DATA UNDER STUDY Block Start

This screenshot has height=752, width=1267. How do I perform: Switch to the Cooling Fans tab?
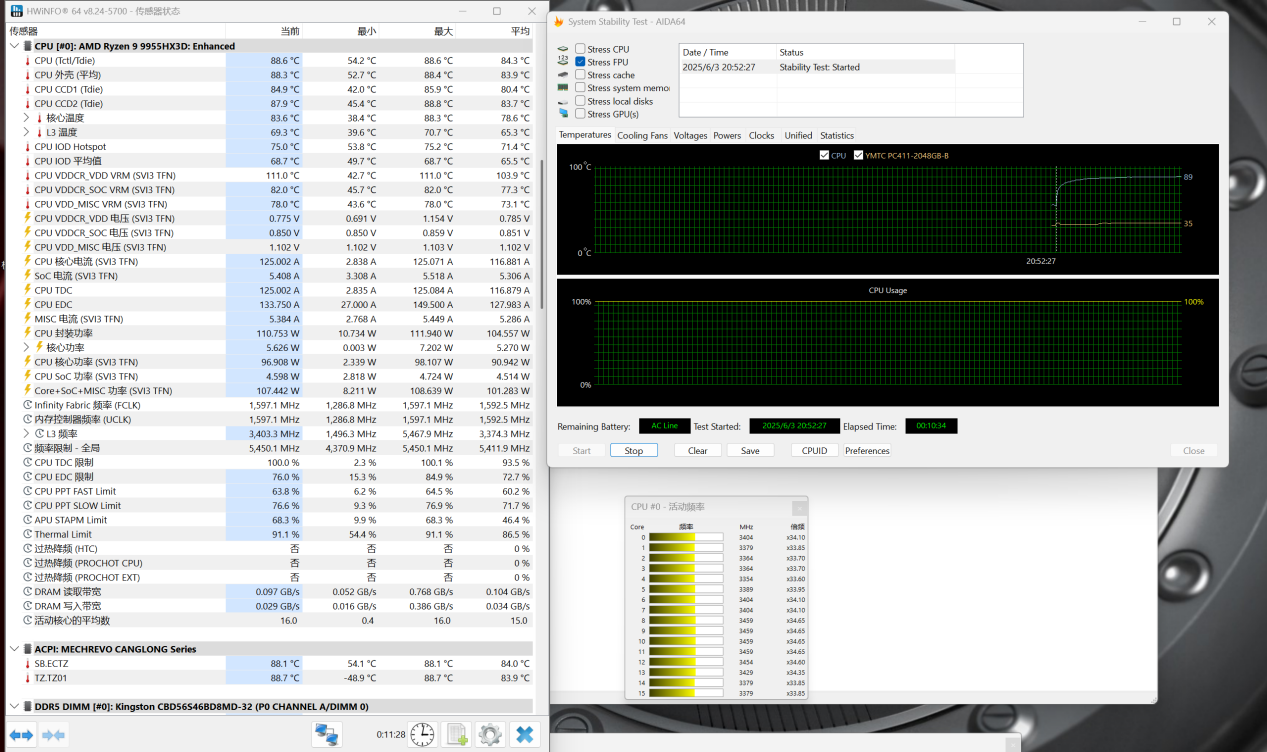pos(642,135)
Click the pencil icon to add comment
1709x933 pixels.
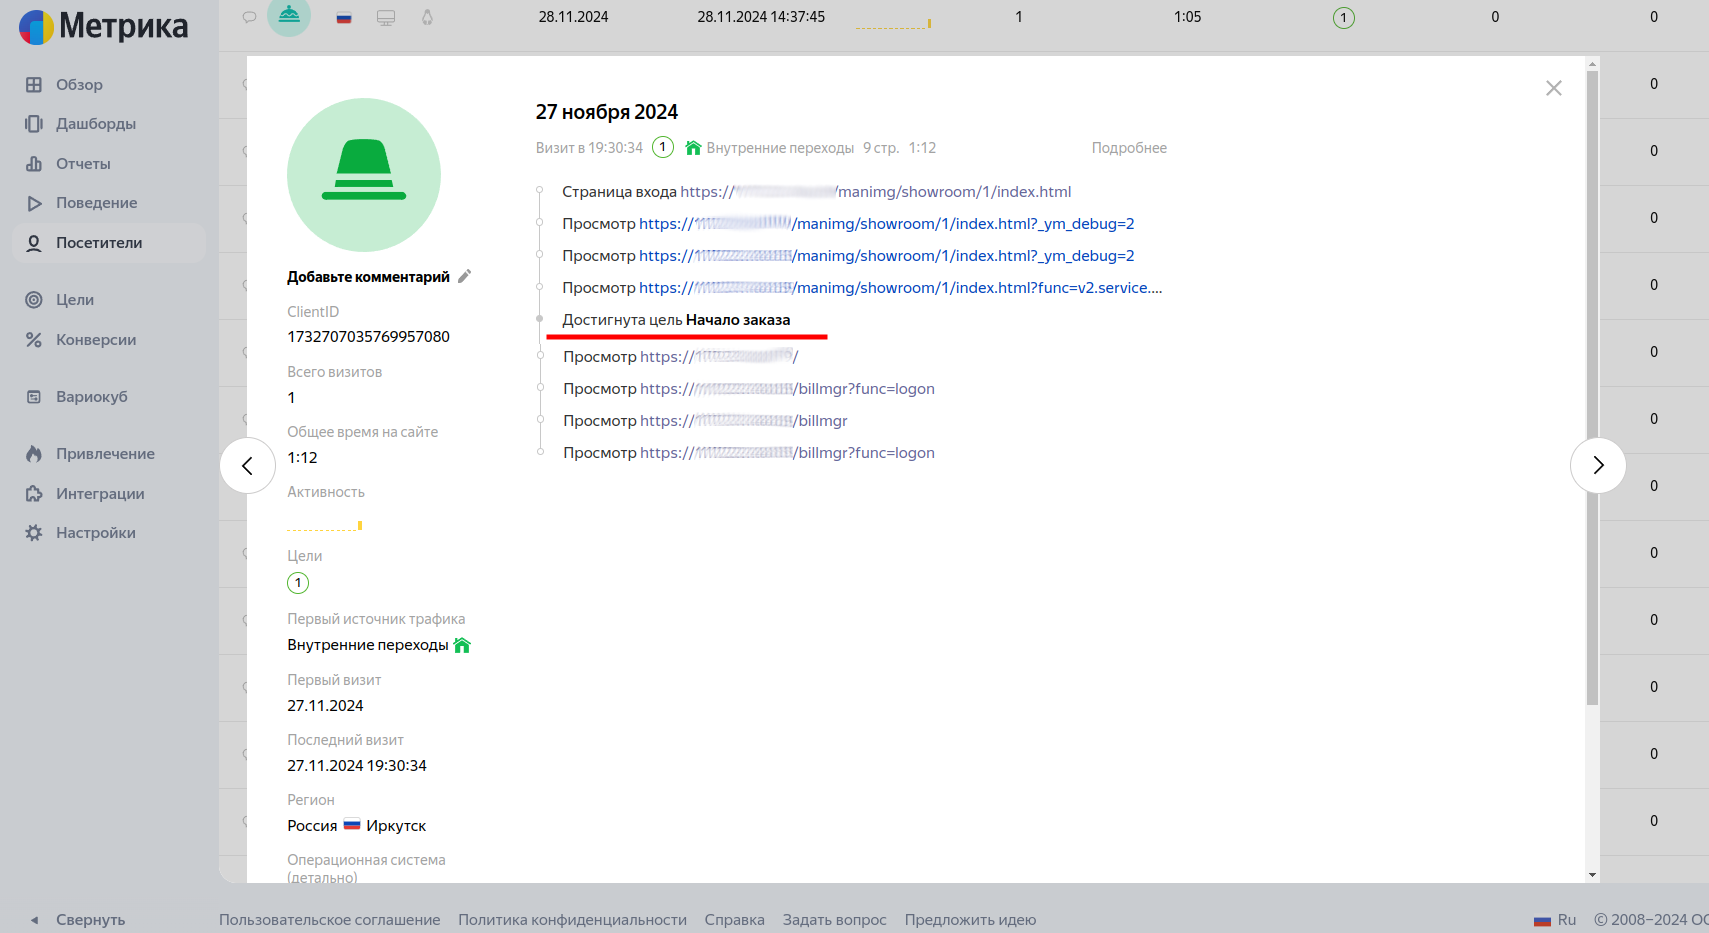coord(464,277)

DATA UNDER STUDY Block End

WHAT THE EXERCISE ASKS: Only lines from the one holding "Click the pencil icon to add comment" through the last line of the entries above are wanted, both ends included, each retyped exactly; no pictures.

ANSWER BOX:
Click the pencil icon to add comment
1709x933 pixels.
coord(464,277)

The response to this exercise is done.